CADILLAC — On a day where a jury handed out a guilty verdict in a criminal sexual conduct trial, a group of people gathered outside the Wexford County Courthouse in protest of a recent CSC case plea.
Mike Holloway, who organized the protest on Thursday, said he wanted to make people aware of what he considered to be "soft plea deals" for child molesters and violent people by Wexford County Prosecutor Jason Elmore. He also said he wanted to bring attention to the need for reform when it comes to protecting minor victims against the person who molests or sexually assaults them.
"I don't feel that it is fair a 13-year-old girl should be forced to testify in court against her molester in order for (the molestor) to get more than 90 days (in jail)," Holloway said.
Although Holloway said he has taken exception with the pleas Elmore agreed to recently and in other CSC-related cases, he also said he has not talked to him or expressed his grievance with him. He said after he found out what happened in a case involving a friend's child, he got irritated and decided to come up to the courthouse in protest last week.
People found out about what he did, and Holloway said he started to get support for what he had done. It was then decided to hold the protest on Thursday. This time, however, Holloway wasn't alone as several others including the parents of the victim in the CSC case also were there.
While the mother of the victim spoke with the Cadillac News, her name is not being shared to protect the identity of her minor child. Like Holloway, she wants to see some changes in how things are done with CSC cases. The victim's mother said she was made aware of the plea before the recent court hearing, but she still was anticipating at least the year sentence.

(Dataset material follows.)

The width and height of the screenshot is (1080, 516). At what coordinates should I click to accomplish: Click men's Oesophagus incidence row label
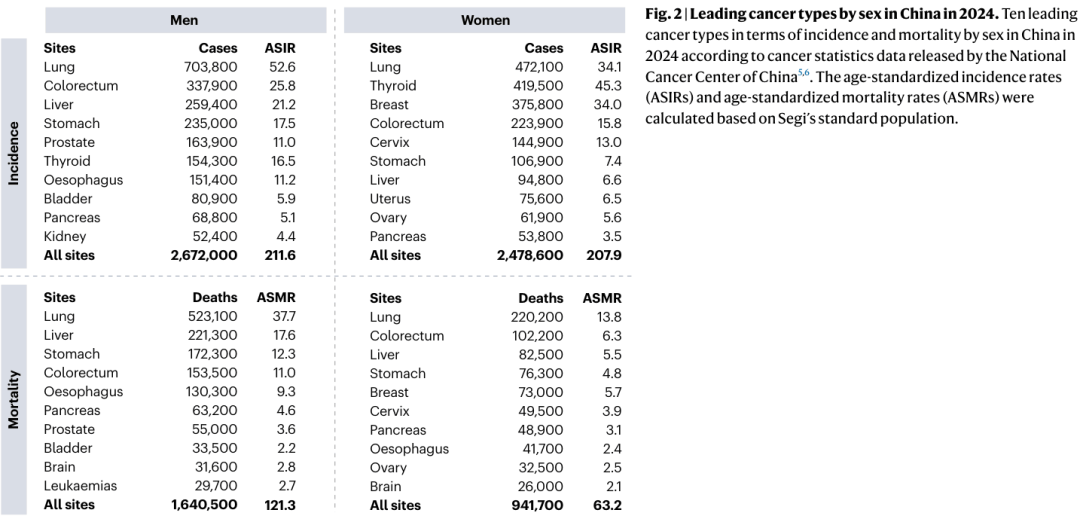click(83, 180)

"I sat in the courtroom and listened to them tell me he was going to get 90 days max in jail over what he did as a third-time offender to my child," the victim's mother said. "They even talked to me and told me they were going for at least a year."
While the plea was one issue she had, the victim's mother also believes there should be changes to the law that allows for previous statements given by victims to be used in court. That way, the victims are not forced to retell the experience of their abuse and/or assault.
When asked about CSC cases, Elmore said they are quite complex, and rarely is there physical evidence or eyewitnesses. He also said there are often credibility contests. Likewise, not all victims can or want to do a trial because they can be traumatic.
According to the Victim's Right Act, Elmore said prosecutors must discuss negotiations with victims, and he said that was done in the case Holloway and the victim's mother were protesting the plea.
"There are several issues to consider in how to resolve cases, which is why I set up a prioritization system. Recently, due to the backlog, we have asked victims if they want their case to go to trial, stay on the stack, or get some closure," Elmore said. "For some victims, closure, not testifying, and seizing some sense of control is preferred. That is when we give great deference to the victims. We do not resolve sexual assault cases to a particular charge without consent of the victim."
Pretrial agreements are a necessity and Elmore said without them the system would be crippled.
As for the changes both Holloway and the victim's mother are looking for, Elmore said he also believes there needs to be change. That is why he sent a letter to both 102nd District State Rep. Michele Hoitenga and 35th District State Sen. Curt VanderWall requesting their help in getting those changes.
In a March letter, Elmore said he was writing to the legislators to bring attention to an important issue involving the prosecution of sexual assault cases involving child victims. Like Holloway and the victim's mother, Elmore asked Hoitenga and VanderWall to "amend the law to allow the statements made by these victims to the professionals at our children’s advocacy centers, which law enforcement is compelled to use as assistants, in these cases be admissible."
"We have had victims unable to testify, run from the courtroom, succumb to the pressure and trauma of their story being told in public," Elmore said. "This is why we defer heavily to the needs and opinions of the victims."